Antes que o treino da equipe comece, Sophia conversa com o pai sobre dar mais uma chance a Lucca. O pai até quer se manter duro, mas a filha sabe amolecer seu coração e consegue uma segunda chance para o rapaz, garantindo que ela se responsabiliza por ele. Imediatamente, ela vai lhe dar a notícia.
“Lu, o pai deixou você voltar para a equipe.”
“Sério?”
“Sério, mas tem uma condição.”
“Tinha que ter.”
“Você vai ter que se dedicar a tudo. Ao treino e ao horário, principalmente.”
“Vai ser difícil.”
“Olha só, a Bruna tá na equipe agora. Você não vai querer passar mais tempo com ela? Basta vir treinar no horário.”
“Você é danada, hein? A guria não precisava da minha ajuda coisa nenhuma.”
“Você percebeu?”
“Sim.”
“E por que, mesmo assim, continuou rodando na quadra com ela?”
Lucca olha para a irmã, meio encabulado.
“Eu gostei dela.”
“Que bonitinho, Lu. Vai desencalhar.”
“Para de graça. A guria é novinha, Phi. Só tem quatorze anos.”

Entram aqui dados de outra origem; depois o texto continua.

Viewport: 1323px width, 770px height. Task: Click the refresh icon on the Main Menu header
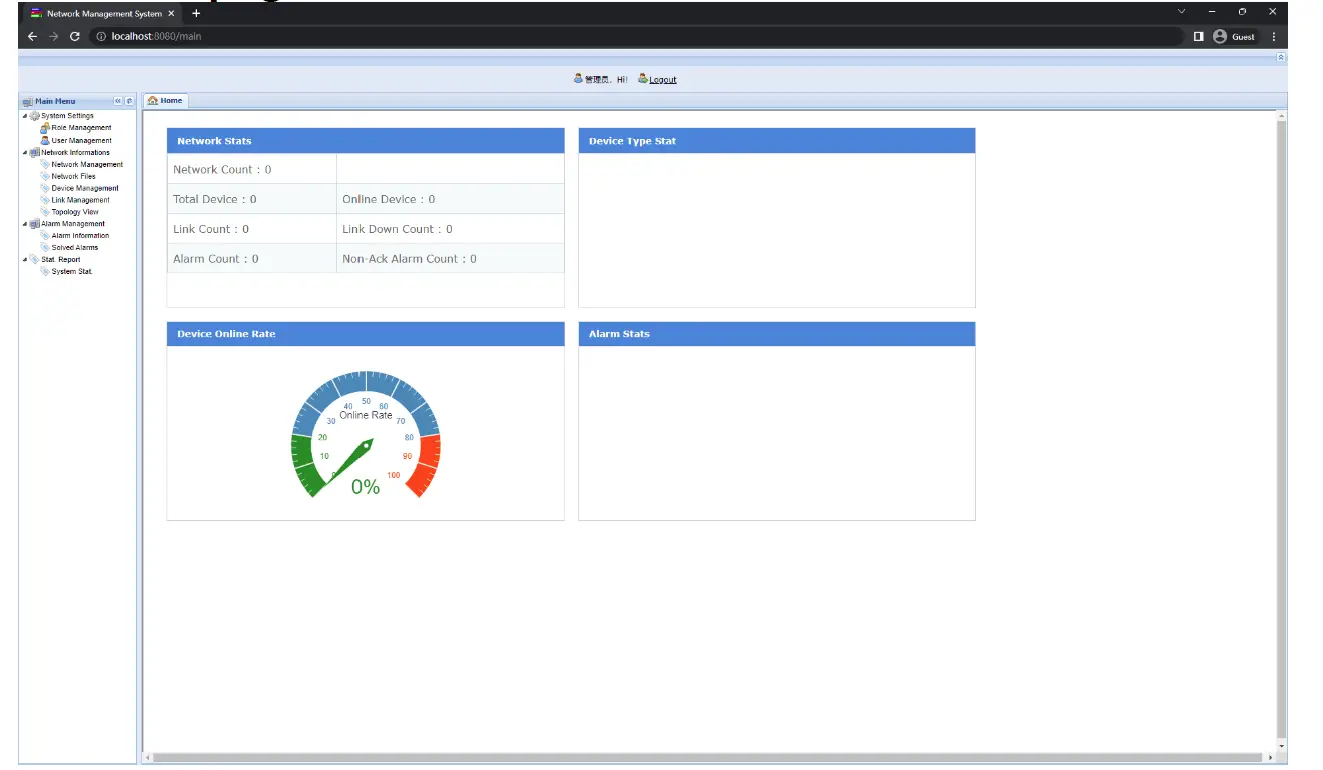[x=128, y=100]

“E você tem dezesseis. Grande diferença. Para de história e vai treinar. Aproveita, maninho. Aproveita a chance de voltar para a equipe e de pelo menos conhecer uma garota que pode ser muito legal para você.”
“Tá bom. Vamos treinar.”
“Vamos.”
“Só uma coisa. Eu te amo, tá Phi? Obrigado.”
“Depois eu cobro meus honorários.” — ela sorri. “Também te amo.”

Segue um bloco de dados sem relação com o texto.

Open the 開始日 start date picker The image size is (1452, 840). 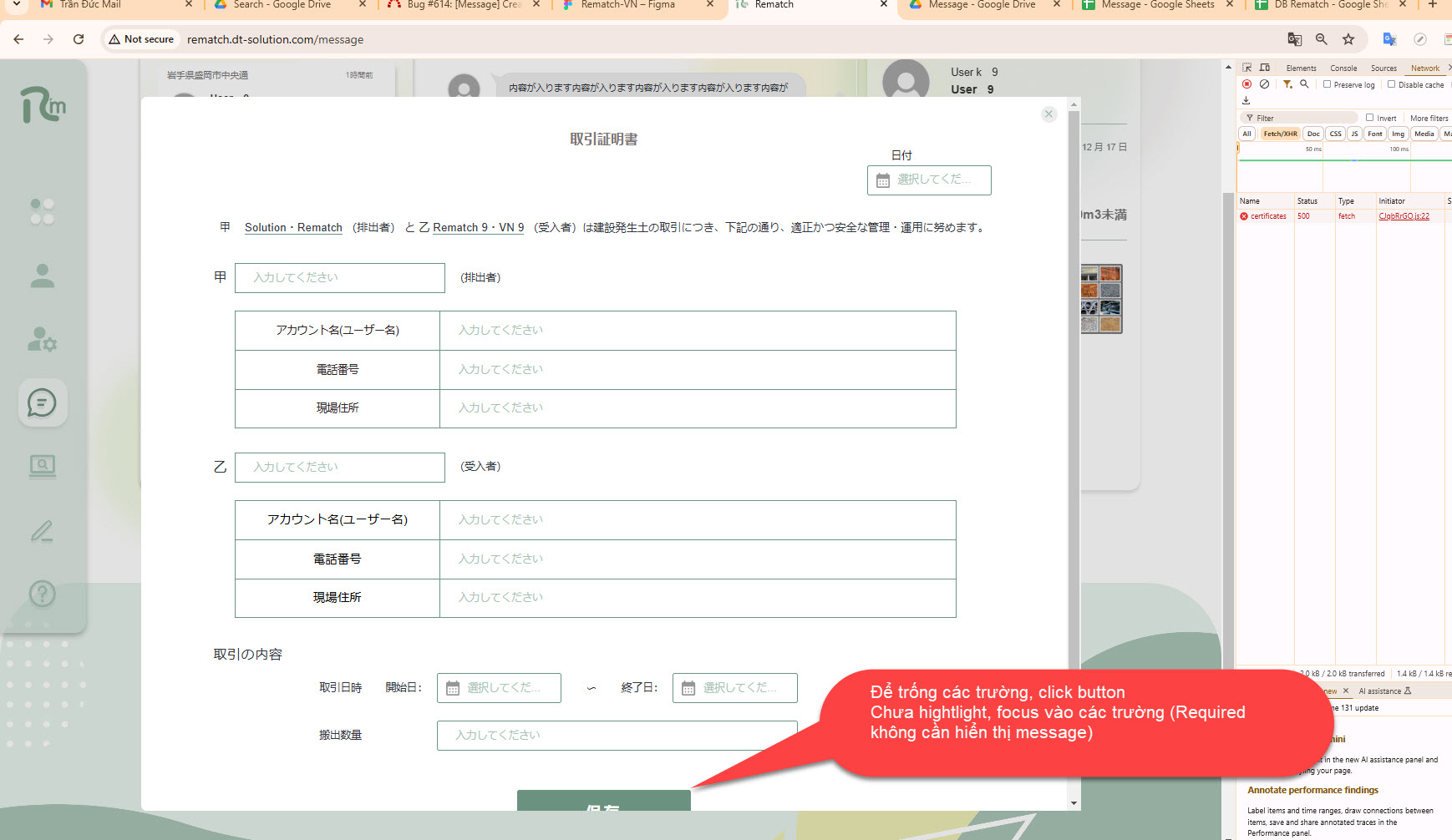pyautogui.click(x=499, y=688)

Lucca e Sophia partem para a quadra para treinarem, agora sob o olhar crítico e um tanto quanto severo de seu pai.
Como dito, o esporte cria laços de amizade entre as pessoas e, às vezes, até algo mais. As vidas começam a se unir. Yasmim, Amanda e Bruna, treinando na equipe da escola, tendem a estreitar seus laços de amizade, mesmo com Amanda não gostando da proximidade entre Lucca e Bruna. Sophia, por sua vez, também começa a se aproximar das meninas, trazendo consigo Rafaela, sua amiga, confidente e, claro, excelente patinadora — rivais na quadra, mas grandes amigas fora dela.
Os rumos podem ainda não ter sido mudados, mas o destino já começa a se moldar.